Tuesday 1 November 2011

November Readings at Planet Earth Poetry

November 4: Maureen Hynes and Lisa Shatzky
Maureen Hynes has published three books of poetry, Rough Skin (Wolsak and Wynn) Harm’s Way (Brick Books), Marrow, Willow (Pedlar Press) and is working on a fourth. She has twice been selected for the Banff Writers’ Studio and in 2007, a selection of her poems were shortlisted for the CBC Literary Award.  She is Poetry Editor for Our Times, Canada’s national labour magazine
Planet Earth Poetry thanks The Canada Council for the Arts for funding Maureen Hynes reading.

Lisa Shatzky was born in Montreal, but has lived in Vancouver and Bowen Island for the past twenty-one years. Her poetry has appeared in Room, Quills Canadian Poetry Magazine, The Prairie Journal, The Antigonish Review, Canadian Women’s Studies and more, including several chapbooks and anthologies.

Lisa will be launching her first collection of poems: Do Not Call Me By My Name, from Black Moss Press, poems based on her experiences working with First Nations Children.

NO Planet Earth Poetry on November 11 Remembrance Day

November 18: Jan Zwicky reads from Forge (http://www.gaspereau.com/9781554470976.shtml)
Jan Zwicky is a musician, philosopher and award-winning poet. In 1999, she won the Governor General’s Literary Award for poetry for Songs for Relinquishing the Earth. Her most recent collection of poetry, Thirty-seven Small Songs & Thirteen Silences (GP, 2005), was nominated for the Pat Lowther Award and the Dorothy Livesay Prize. Zwicky currently teaches philosophy at the University of Victoria.

November 25: Wendy Morton

Wendy Morton believes that poetry is the shortest distance between hearts. She has five books of poetry, and a memoir, Six Impossible Things Before Breakfast, in which her adventures as a corporate sponsored poet are revealed. Her latest book of poetry, What Were Their Dreams, is a book of photo-poems of Canada’s history.
She is the founder of Canada’s Random Acts of Poetry and is the recipient of the 2010 Spirit Bear Award and the Golden Beret Award.
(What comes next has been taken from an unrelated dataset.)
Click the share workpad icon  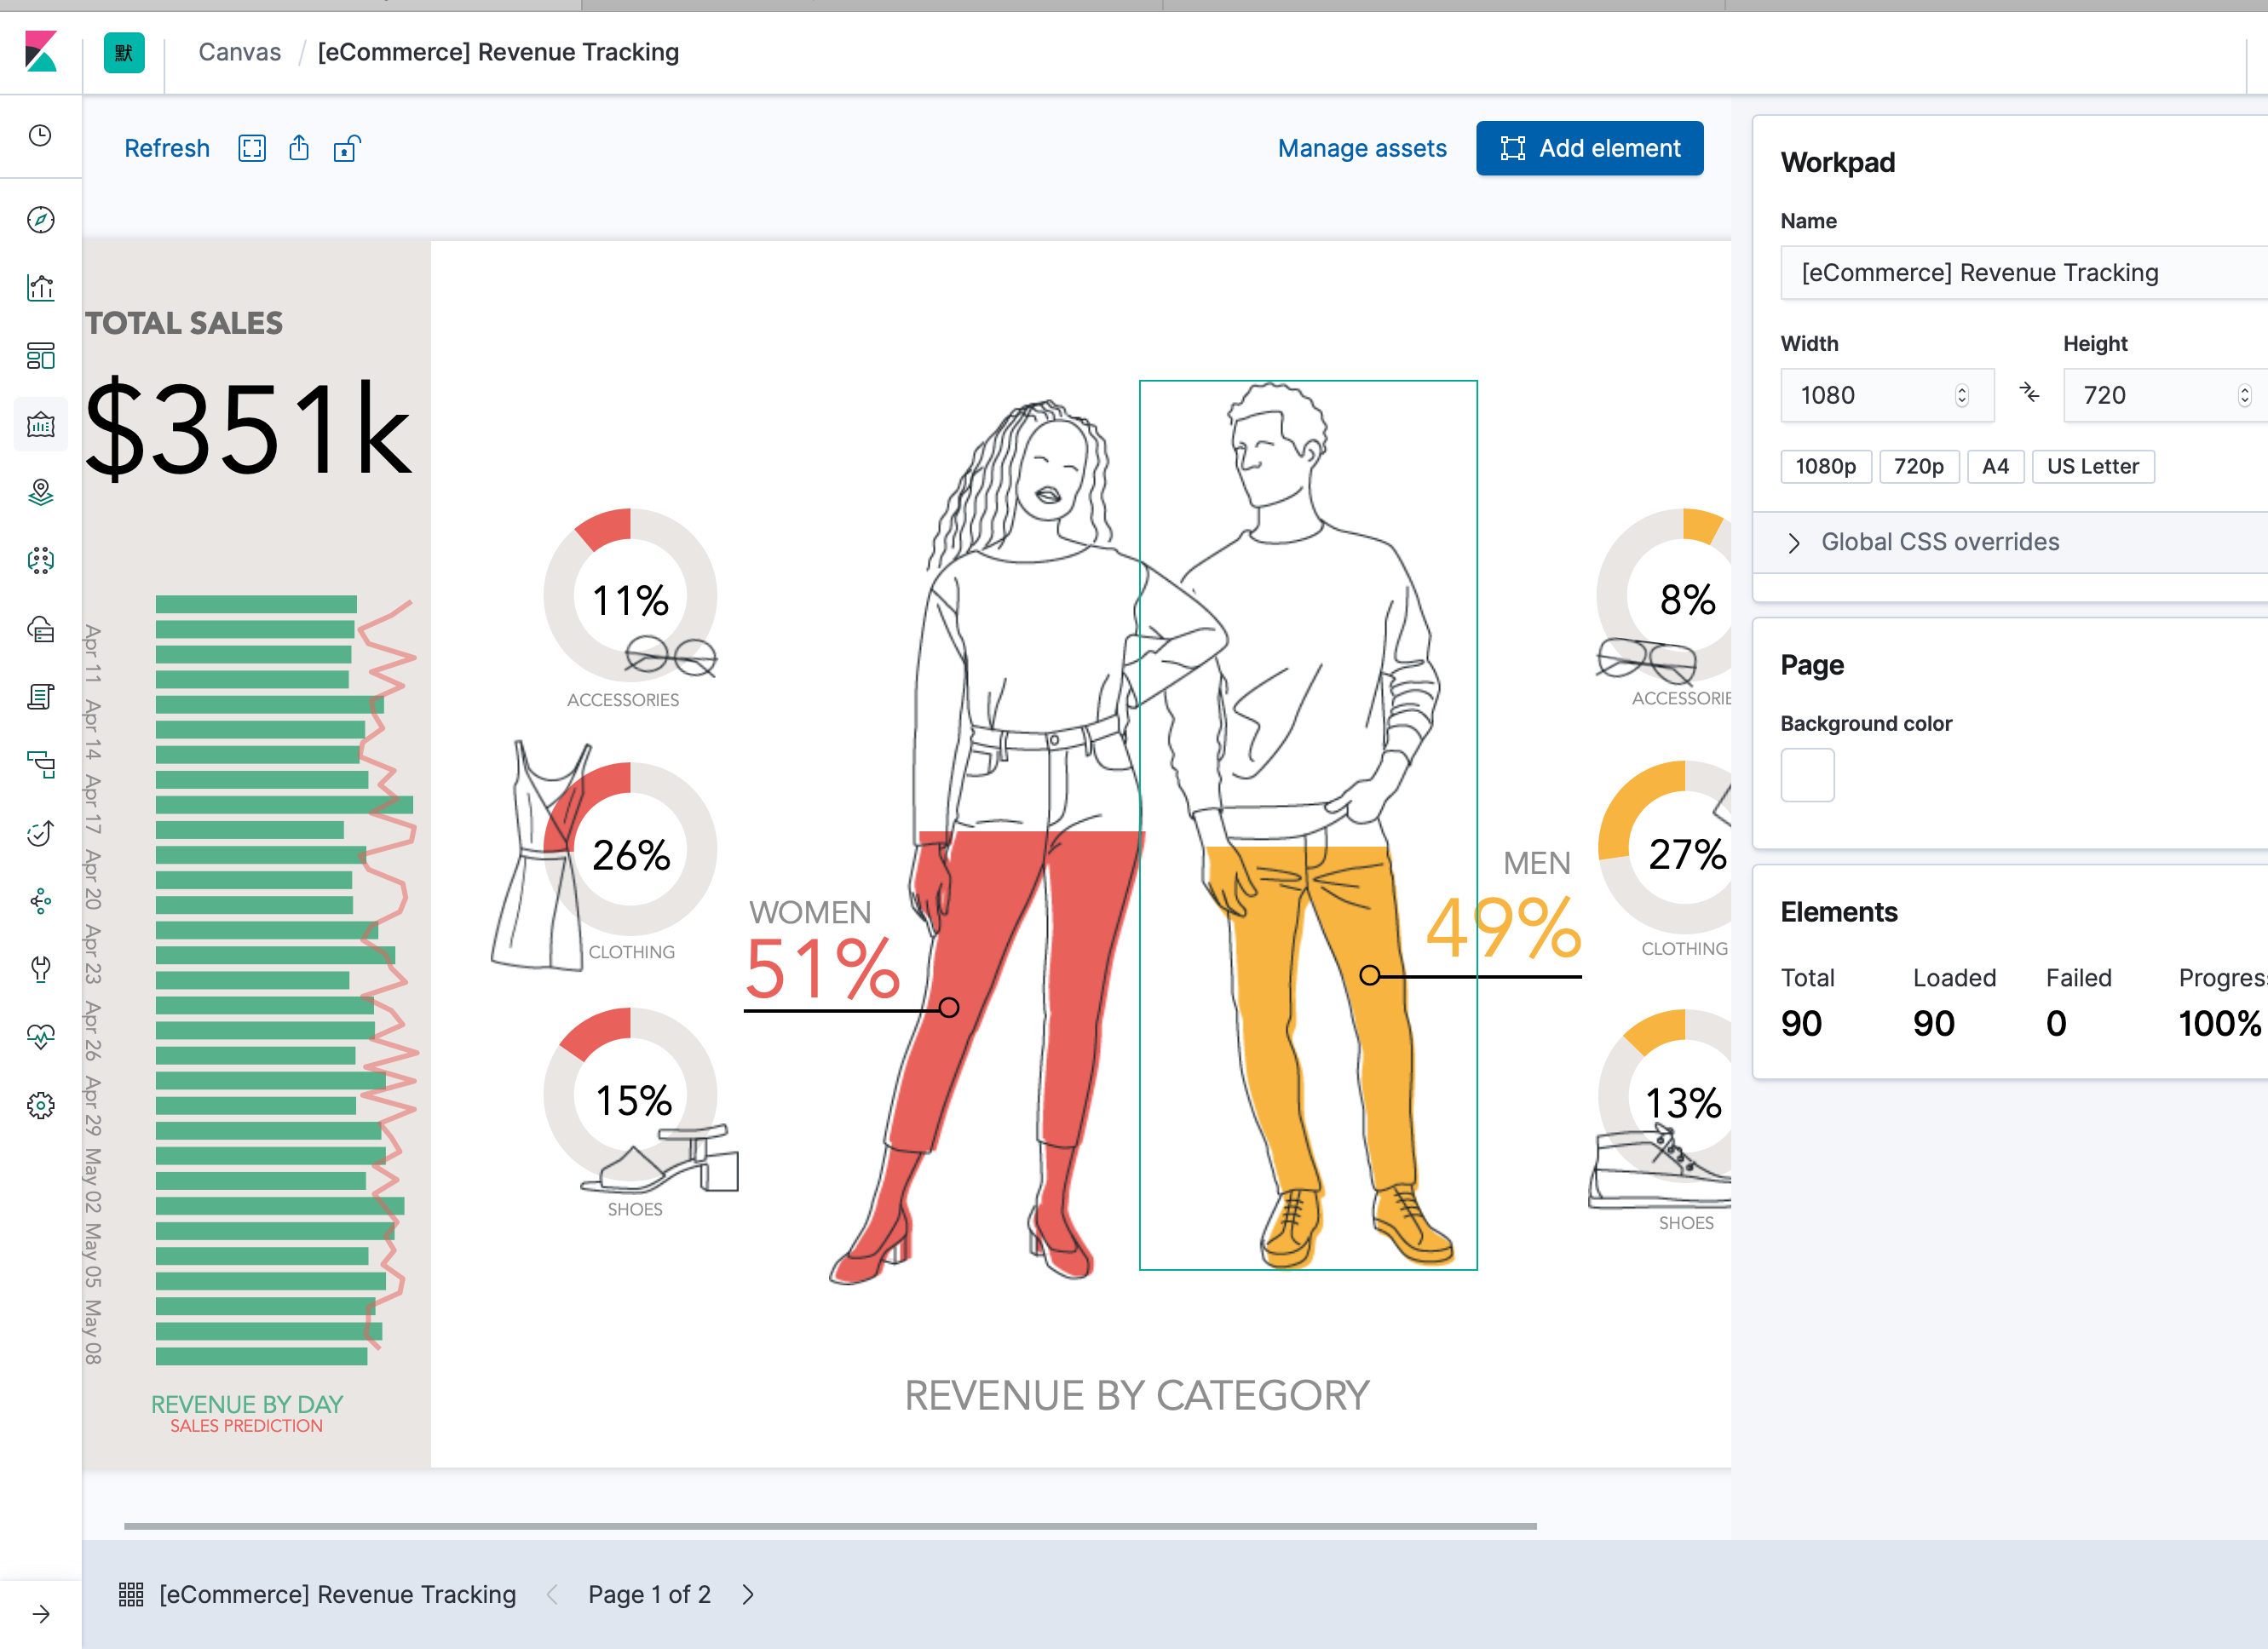tap(299, 149)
For her day job, she has been an insurance investigator for the last 28 years. She lives in Sooke, B.C. and is a raven watcher.

December 2: Jennifer Still and Meira Cook
Planet Earth Poetry thanks Brick Books for supporting their authors.
In her second book of poems, called Girlwood, Jennifer Still produces a rich and innovative collection that invokes the ghosts of girlhood past.  Jennifer Still’s first collection of poems, Saltations (Thistledown Press, 2005) was nominated for three Saskatchewan Book Awards. Poems from Girlwood were finalists in the 2008 CBC Literary Awards. After living her adult years until just recently in Saskatchewan, Jennifer now lives in Winnipeg with her husband and two children.


A Walker in the City is Méira Cook’s third book of poetry with Brick Books. The opening poem of this collection won first place in the 2006 CBC Literary Awards, and poems in this series were selected as part of the Poetry in Motion initiative. Her earlier books with Brick Books are Toward a Catalogue of Falling (1996) and Slovenly Love (2003).  Méira Cook lives, writes, and walks in Winnipeg.